Sakai (2011) gave a lengthy critical comment against the description of the male first and second pleopods of Ngoc-Ho’s (1991) specimen made by Komai & Tachikawa (2008). However, Komai & Tachikawa (2008) only highlighted more details of those appendages than Ngoc-Ho (1991) did, finding that there were actually two rami on the second pleopod, which was not mentioned by Ngoc-Ho (1991).
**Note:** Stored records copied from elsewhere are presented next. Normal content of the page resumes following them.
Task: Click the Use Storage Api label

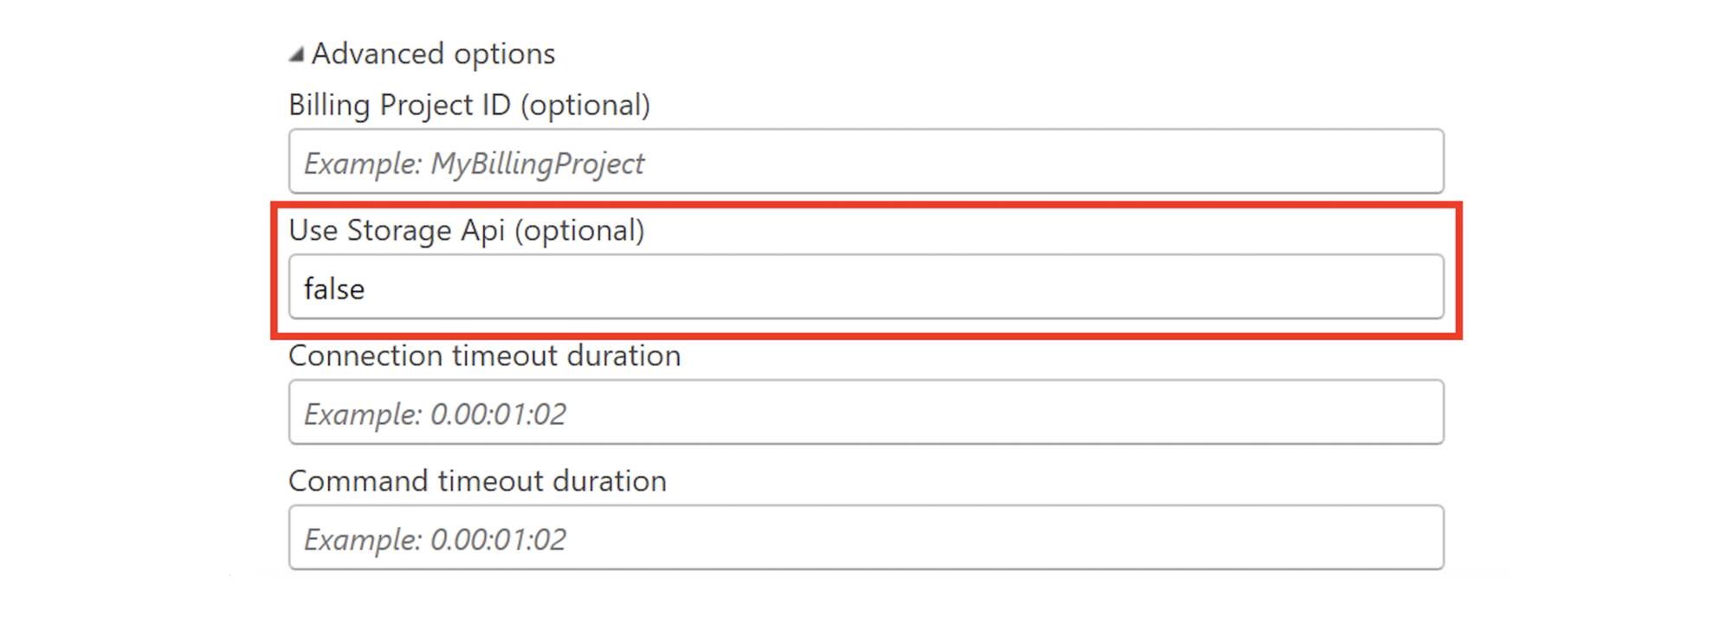Action: (398, 230)
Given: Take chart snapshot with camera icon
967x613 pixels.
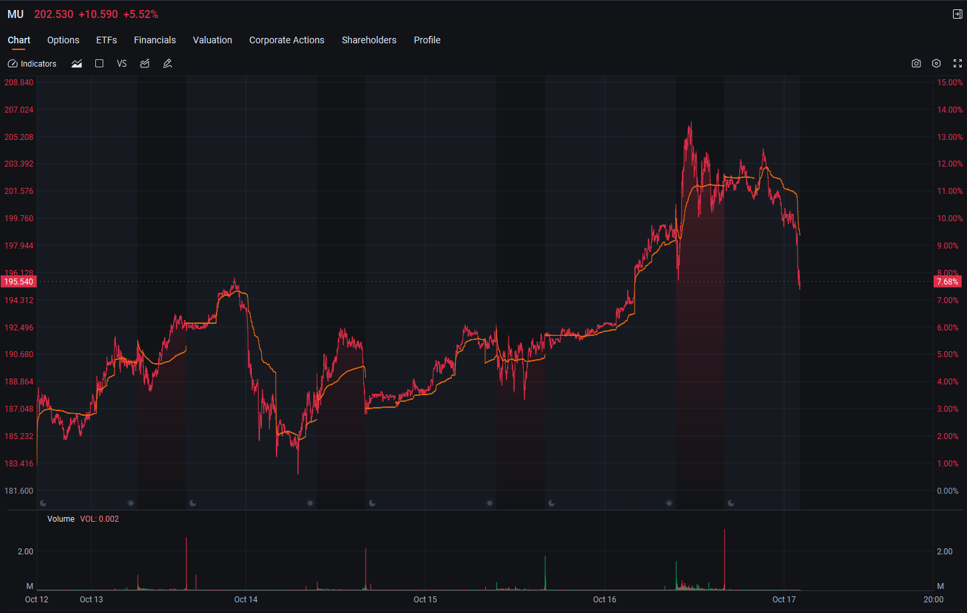Looking at the screenshot, I should [x=916, y=63].
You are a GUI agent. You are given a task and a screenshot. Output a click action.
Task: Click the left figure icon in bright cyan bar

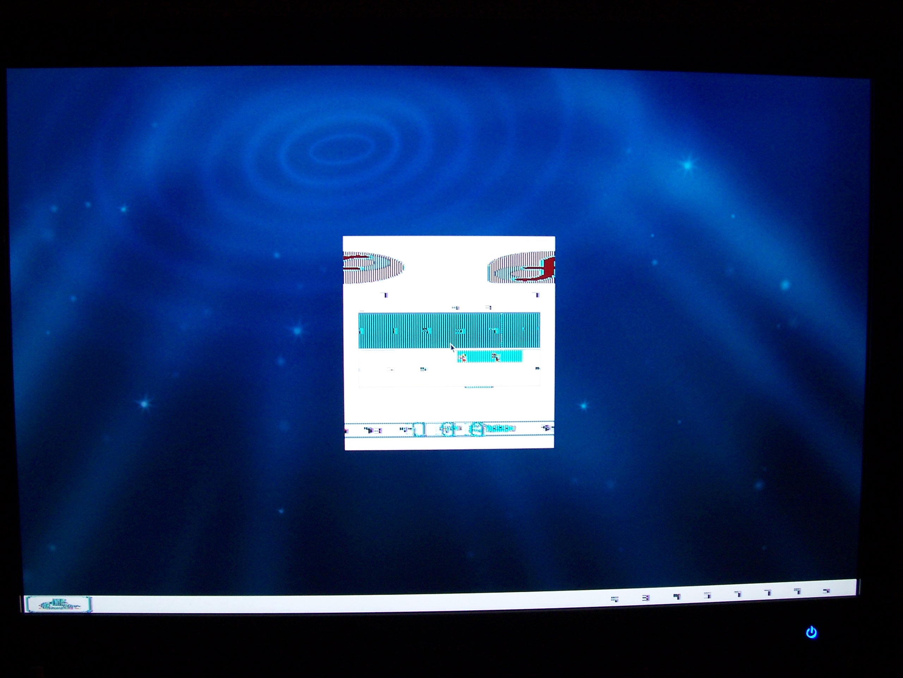pyautogui.click(x=463, y=358)
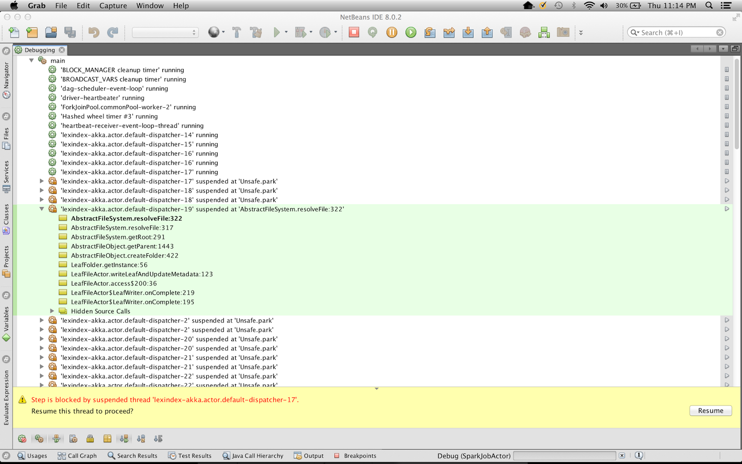
Task: Click the New File toolbar icon
Action: (14, 32)
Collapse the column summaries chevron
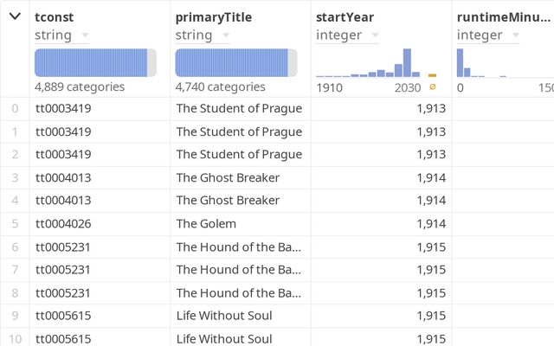Viewport: 554px width, 346px height. point(15,16)
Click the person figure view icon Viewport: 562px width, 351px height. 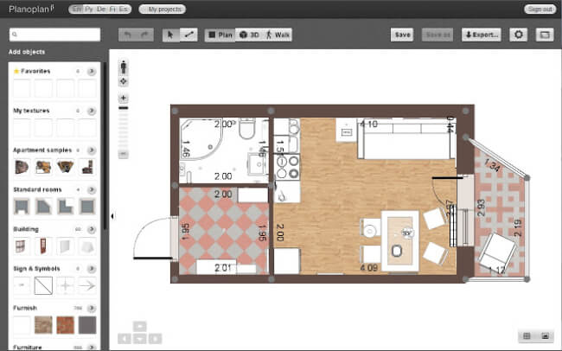click(x=124, y=67)
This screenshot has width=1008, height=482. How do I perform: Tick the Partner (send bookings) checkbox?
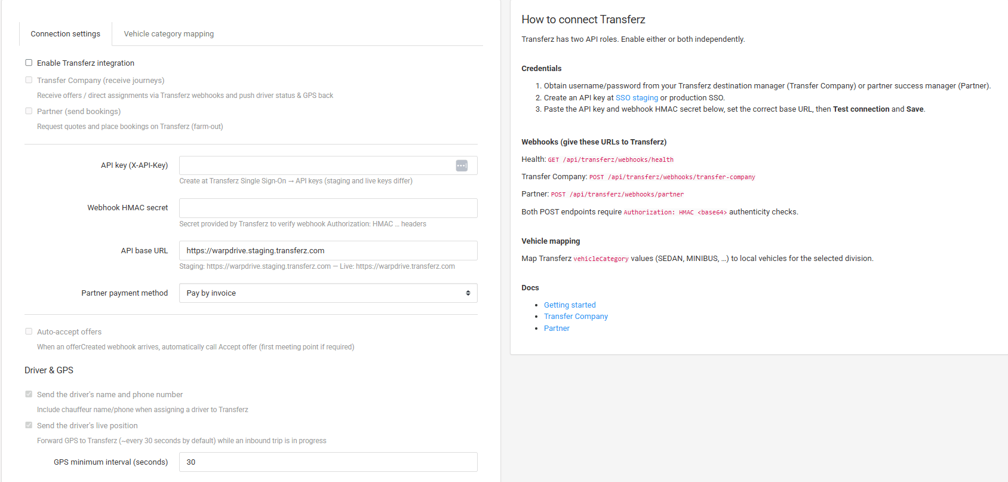click(29, 111)
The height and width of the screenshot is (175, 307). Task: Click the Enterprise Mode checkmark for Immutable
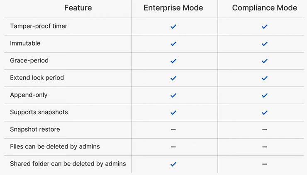pyautogui.click(x=173, y=43)
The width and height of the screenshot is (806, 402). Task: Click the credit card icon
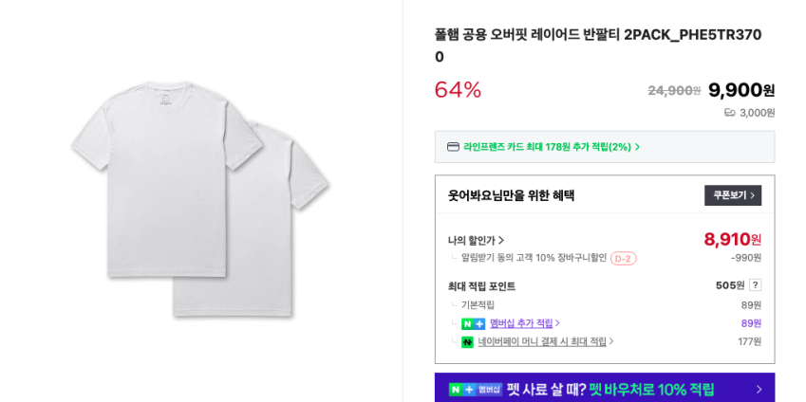click(x=453, y=147)
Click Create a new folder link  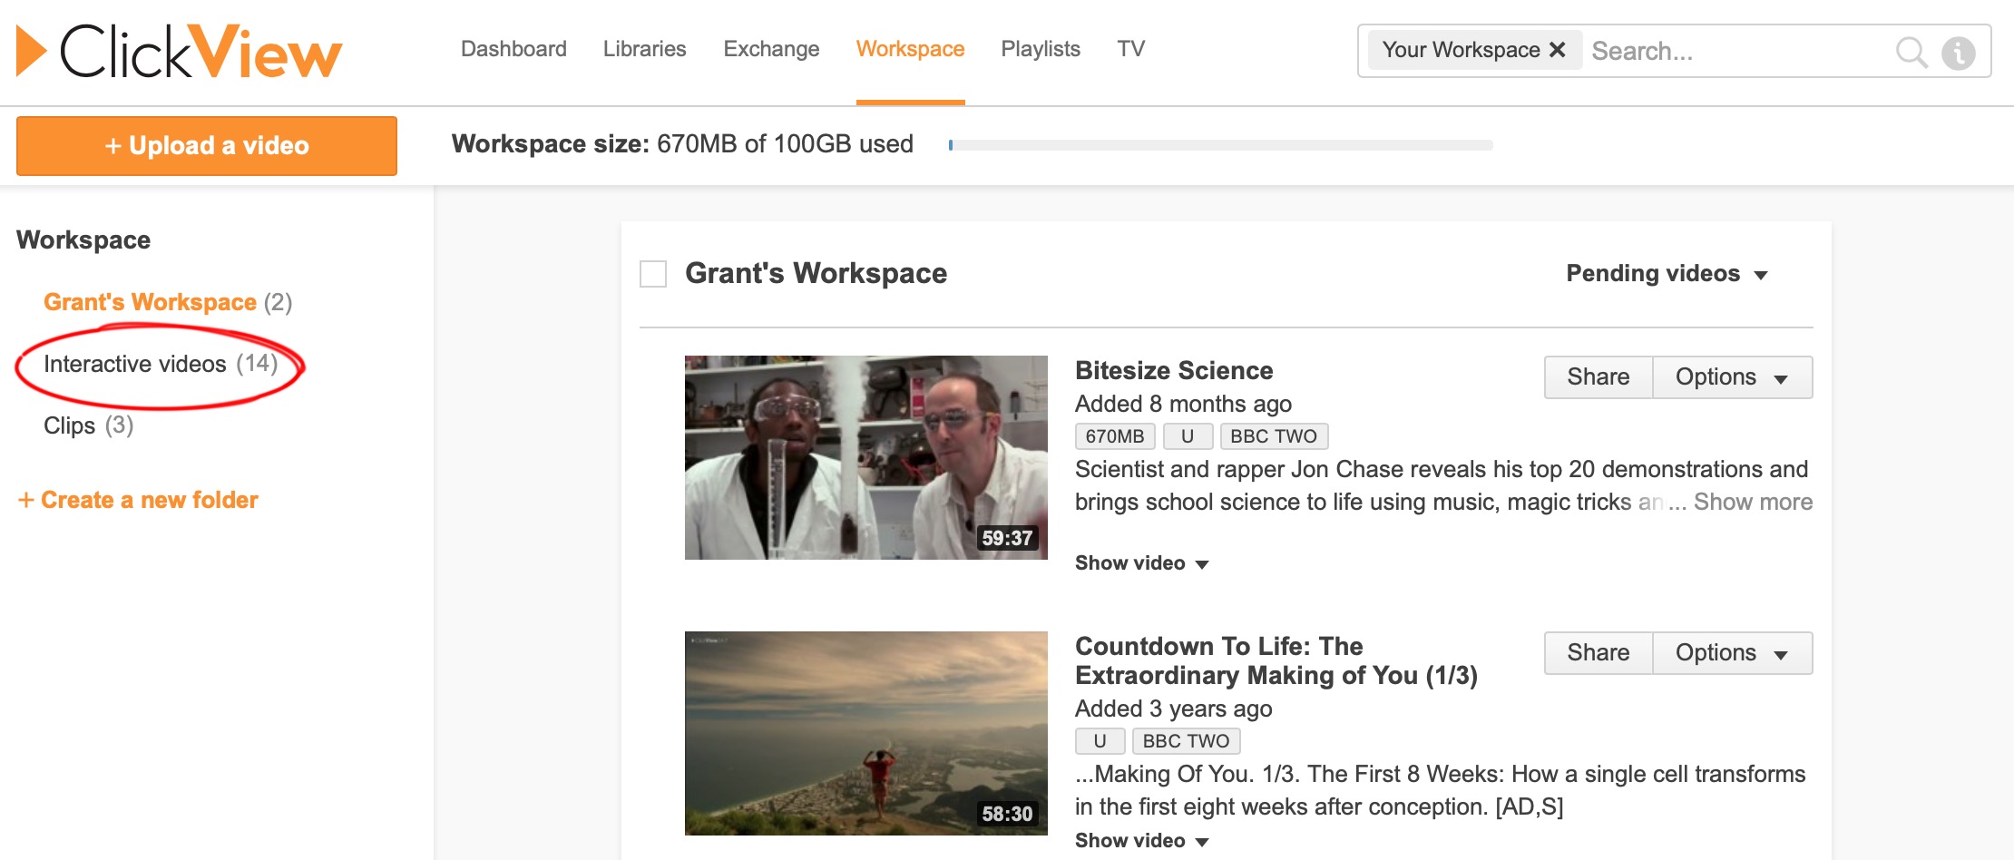(x=139, y=500)
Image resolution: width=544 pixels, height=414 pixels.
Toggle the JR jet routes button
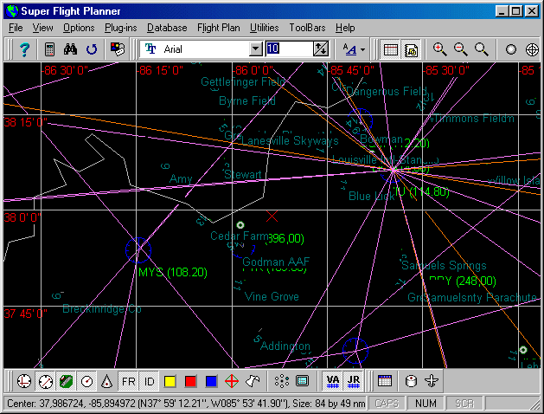pyautogui.click(x=353, y=381)
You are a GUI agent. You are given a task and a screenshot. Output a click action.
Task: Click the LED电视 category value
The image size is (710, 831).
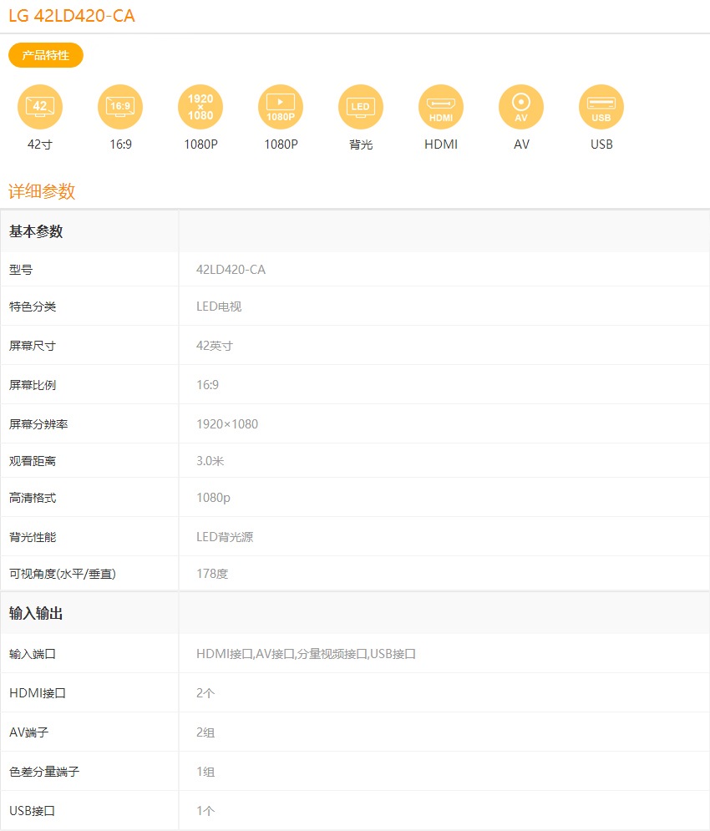coord(219,307)
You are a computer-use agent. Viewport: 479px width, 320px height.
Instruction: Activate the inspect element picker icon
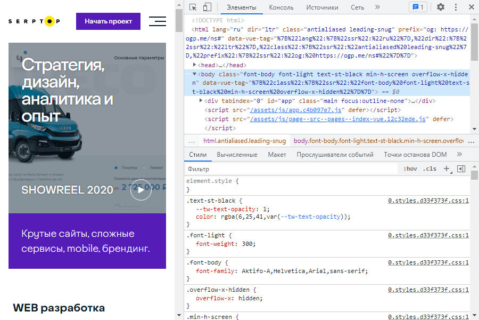(x=193, y=7)
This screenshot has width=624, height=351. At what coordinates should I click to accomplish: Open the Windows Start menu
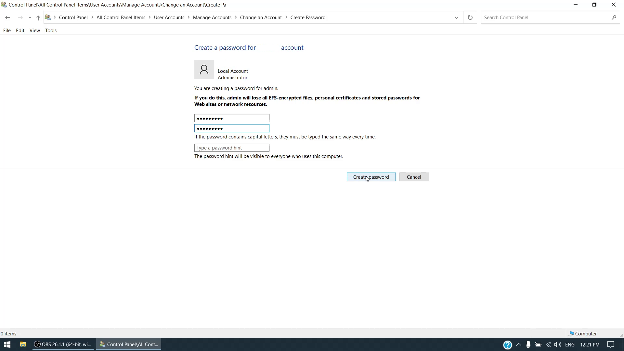point(7,345)
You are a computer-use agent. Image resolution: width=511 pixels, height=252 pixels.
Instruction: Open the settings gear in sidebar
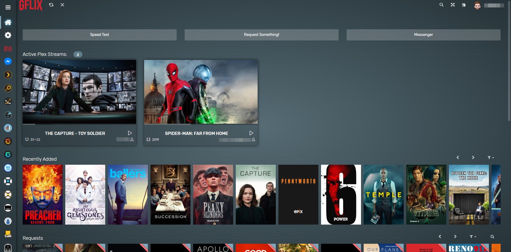pyautogui.click(x=8, y=35)
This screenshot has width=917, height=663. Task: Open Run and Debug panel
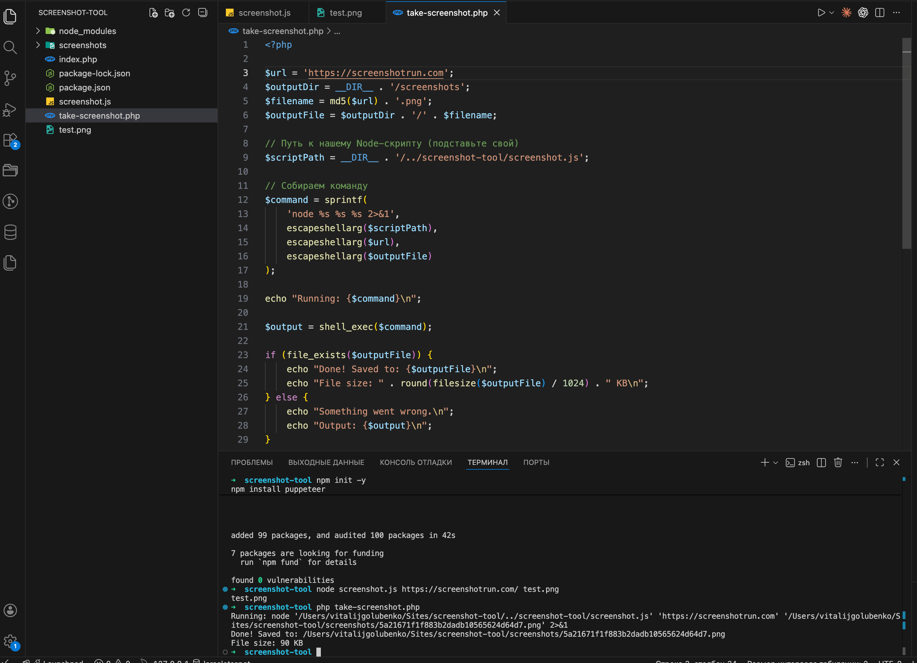[x=10, y=109]
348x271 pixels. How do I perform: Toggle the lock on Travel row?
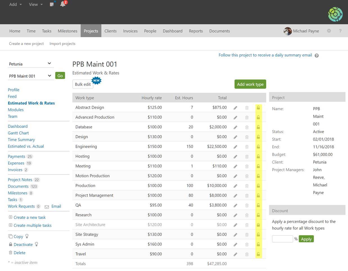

Samadi et al. (2010: 462) mentioned the occurrence of Callianassa amboinensis in the sunken-wood associated communities in deep water (the depth range is included in 100–1500 m, although not specified for the species) in the Southwest Pacific, but the identification might be questionable. The present species is a shallow water inhabitant (0.5–183 m), as has been shown by many references (de Man 1888, 1928; Zehntner 1894; Holthuis 1958; Poore & Griffin 1979; Sakai 1984, 1988, 1999; Ngoc-Ho 1991, 2005; Poore 2008; Komai & Tachikawa 2008; this study), burrowing in sponges or alcyonacean soft corals (this study).

In Japanese waters, this species was recorded from the Ogasawara Islands ( Komai & Tachikawa 2008). The present specimen from Kushimoto, Kii Peninsula (CBM-ZC 11937), extends the known geographical range of the species to further north to Honshu Island of Japan.